The loan payment is $9,000 monthly, and Giovagnoli has additional expenses of electricity and taxes, but once the loan is paid off in five more years — “it’s aggressive,” he said — Giovagnoli expects to be earning a decent retirement income.

Nor does it require more than himself to operate.

“The barn is fully automated — lighting, feeding, watering,” he said. He works about four hours getting the eggs ready to be picked up by Pete and Gerry’s trucks, which arrive once a week.

“The only thing I regret is I didn’t have the opportunity to do this earlier when my kids were younger,” said Giavagnoli, who raised two sons as a single parent. “I would have been able to spend more time with my boys. But now it’s an excuse for them to come over.”

A Lot of Eggs

The growth in contract farming has led, a dozen years later, to Pete and Gerry’s becoming essentially a marketing and distribution brand and something of a factory-like processor itself of organic and free-range eggs. In fact, less than 3 percent of the eggs sold under the Pete and Gerry’s and sister brand Nellie’s are raised at the Monroe farm.

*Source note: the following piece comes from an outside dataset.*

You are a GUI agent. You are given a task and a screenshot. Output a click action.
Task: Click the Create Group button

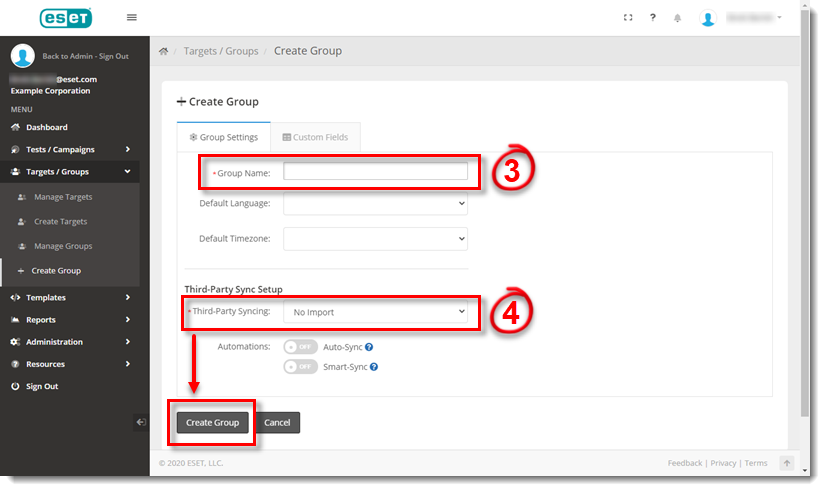[x=213, y=423]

Today, Pete and Gerry’s enlists a network of 130 organic egg farmers and another 70 farms that raise organic-bred chicks across 10 states, mostly in the mid-Atlantic “egg belt” region, that account for a total flock 3.2 million free-range hens.

The eggs produced by the network of farms are trucked to one of two processing and distribution facilities in Monroe and Greencastle, Pa., where they are sorted, washed, dried and packaged for retail distribution. About 70 employees work at the Monroe farm and facility, which processes up to 1.5 million eggs daily, and 150 employees work at the Greencastle processing facility, which processes between 2 million and 2.5 million eggs daily. The facility was acquired in 2014 from organic salad packager Fresh Express.

Signaling just how far Pete and Gerry’s has come from its roots in Monroe, the executive and marketing offices are now located in the Dartmouth Regional Technology Center, where a team of 11 employees, some at stand-up desks, work in front of double flat-screen computers all day poring over sales analytic data, bar charts and email communications with retail outlets.

The company’s Pete and Gerry’s brand eggs are available in 53 percent of the country’s 40,000 supermarkets, including the chains Albertson’s, Safeway, BJ’s Wholesale, Walmart and Whole Foods, according to company data. The Nellie’s brand eggs are available in 33 percent of stores.

“The goal is we’d like to be a $500 million company in five years,” Laflamme said.